Black Label-owner booming while competitors suffer
South African Breweries (SAB) is producing and selling record-high beer volumes, while its premiumisation strategy drives strong profit growth.
This was revealed in the results of SAB’s parent company, AB InBev, for the second quarter of its 2024 financial year.
AB InBev purchased SABMiller in 2016, uniting the world’s two largest brewers to form the largest beer company.
This allowed the company to take the fight to Heineken in the premium space through AB InBev’s global brands, which include Stella Artois and Corona.
Meanwhile, its local brands, such as Carling Black Label and Castle, have cemented their position in the market.
AB InBev’s latest results showed that, as a whole, the company posted a net decline in total volume, with its core beer segment down by 1.3% year-on-year.
The company’s revenue grew marginally by 2.7%, with the world’s largest brewer posting a profit of $1.8 billion for the three months.
The South African unit stands out, with another record performance and growing margins.
SAB’s revenue increased by the low teens in the second quarter of 2024, driven by its established Black Label and Castle brands.
The AB InBev-SAB merger enabled the local business unit to move into the premium end of the beer market, something it had struggled to do in the past.
This merger enabled SAB to sell AB InBev’s global premium brands, such as Stella Artois and Corona, in South Africa.
In its latest results, this has driven margin growth as revenue per hectolitre of beer produced grew by high-single digits.

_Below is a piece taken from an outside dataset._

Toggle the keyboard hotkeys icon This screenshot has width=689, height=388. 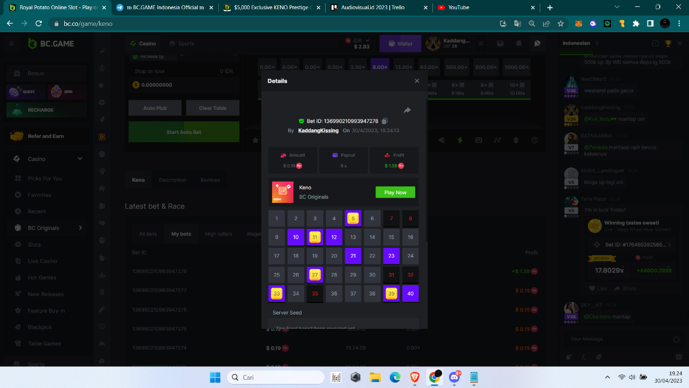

“Volumes grew by mid-single digits, continuing to outperform the industry in both beer and beyond beer segments, according to our estimates,” AB InBev said.
“The momentum of our business continued, with our portfolio delivering another quarter of record-high volumes and gaining share of both beer and total alcohol.”

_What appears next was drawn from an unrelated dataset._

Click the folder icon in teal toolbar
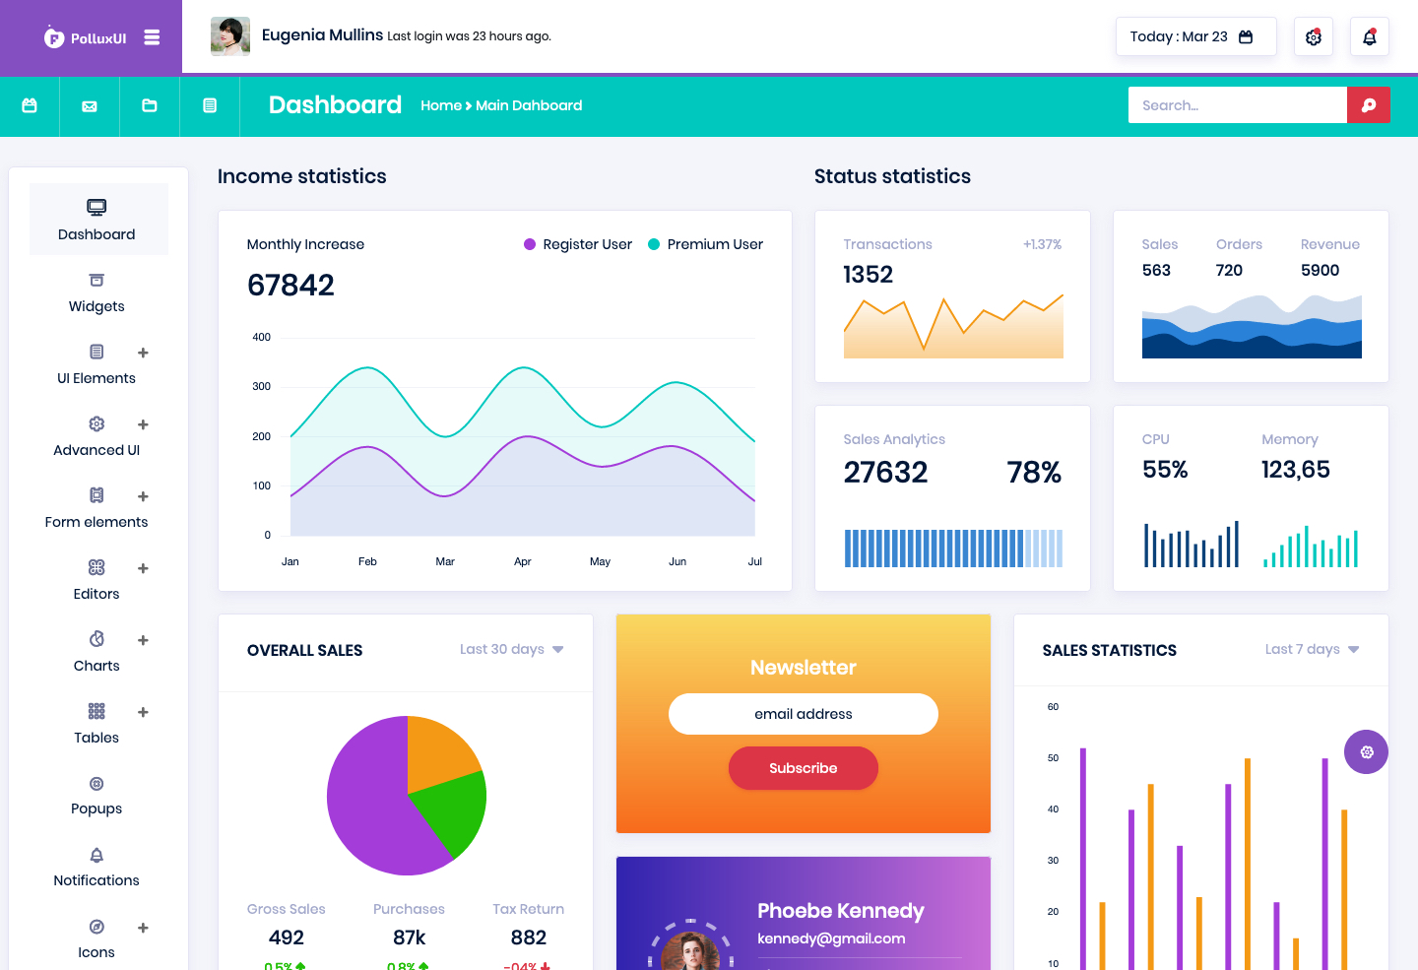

SAB currently operates multiple breweries, malt plants, and agricultural operations in South Africa.
In 2022, the company invested R920 million into its Prospecton and Ibhayi breweries, supporting over 24,000 jobs throughout the beer-making process.
This is part of SAB’s total investment in the South African economy of R4.5 billion, with the overall goal of creating 10,000 jobs in the country.

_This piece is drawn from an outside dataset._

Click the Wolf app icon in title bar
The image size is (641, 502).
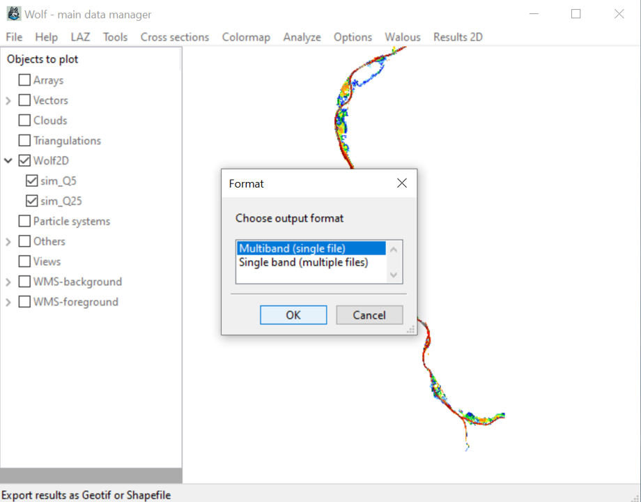13,14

SAB employs 5,657 people directly in South Africa. The total value chain is estimated to support over 140,000 jobs among its 3,739 suppliers and 1,277 farmers.
From farm to bottle, SAB beers are 97% locally sourced.
SAB’s stellar performance for the first half of 2024 comes at a time when its main competitor, Heineken, has come under increasing pressure in South Africa.
Heineken’s local unit merged with Remgro-owned Distell in April last year to form Heineken Beverages.
This unit retains an industry-leading position in the beyond beer category thanks to its dominant Savanna and Hunters cider brands.
However, its core beer portfolio of Heineken, Heineken Silver, and Amstel has performed poorly in recent years in South Africa.
Their poor performance forced parent company Heineken to write down the value of its local business by R10 billion last year.
Remgro, which owns 18.8% of the Heineken Beverages business, blamed this poor performance on the brand’s beers being heavily weighted to the premium end of the market.
This has prevented it from being able to compete on price with SAB’s established Black Label and Castle brands.
The poor results from Heineken Beverages and the decline in the business’s value resulted in its contribution to Remgro’s earnings, which resulted in a R386 million loss in its latest interim results.
It said the company was also forced to increase spending on promotional activity to compete in a more challenging competitive environment than expected.